Eighteenth-century Europe numbered literally hundreds of publisher-booksellers, yet only a handful of their business archives have been preserved. Among the extant archives, one of the most complete is that of the Leiden-based Luchtmans firm, that ranked among the largest publisher-booksellers in Europe, and covering the years 1683-1848. Comprising eleven meters of archival material in the Amsterdam University library, it is the most comprehensive source for the history of the Dutch book trade in the long eighteenth century. The documents in the archive shed light on various aspects of the book trade, including books published, authors with whom the firm collaborated, business correspondence, and financial transactions. The most striking material is however made up of the private client books, documenting circa 285,500 transactions (sales of a title involving Luchtmans and another identifiable private client on a given date) in the Dutch Republic, across an estimated 5,000 to 6,000 private accounts.

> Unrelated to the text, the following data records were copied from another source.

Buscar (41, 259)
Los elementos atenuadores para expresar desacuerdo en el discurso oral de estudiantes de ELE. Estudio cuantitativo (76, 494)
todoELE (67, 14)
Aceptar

These private client books can be used to explore community formation among the private clients of the Luchtmans firm, in a diachronic, comparative perspective. Behind every individual client, there emerge (family) networks of readers, interpretive communities, and patterns of book acquisition. This research will demonstrate how the data on Luchtmans private clients can help us trace changes in book acquisition patterns over an extended period, viewing these within a multi-generational framework, whereby different, overlapping networks can be offset, such as households, kinship networks, and professional and religious communities.
This project is part of the main project Civic fictions. Modelling book-reader interactions in the Age of Revolution, c. 1760-1830 (P.I. Prof. dr. Alicia Montoya).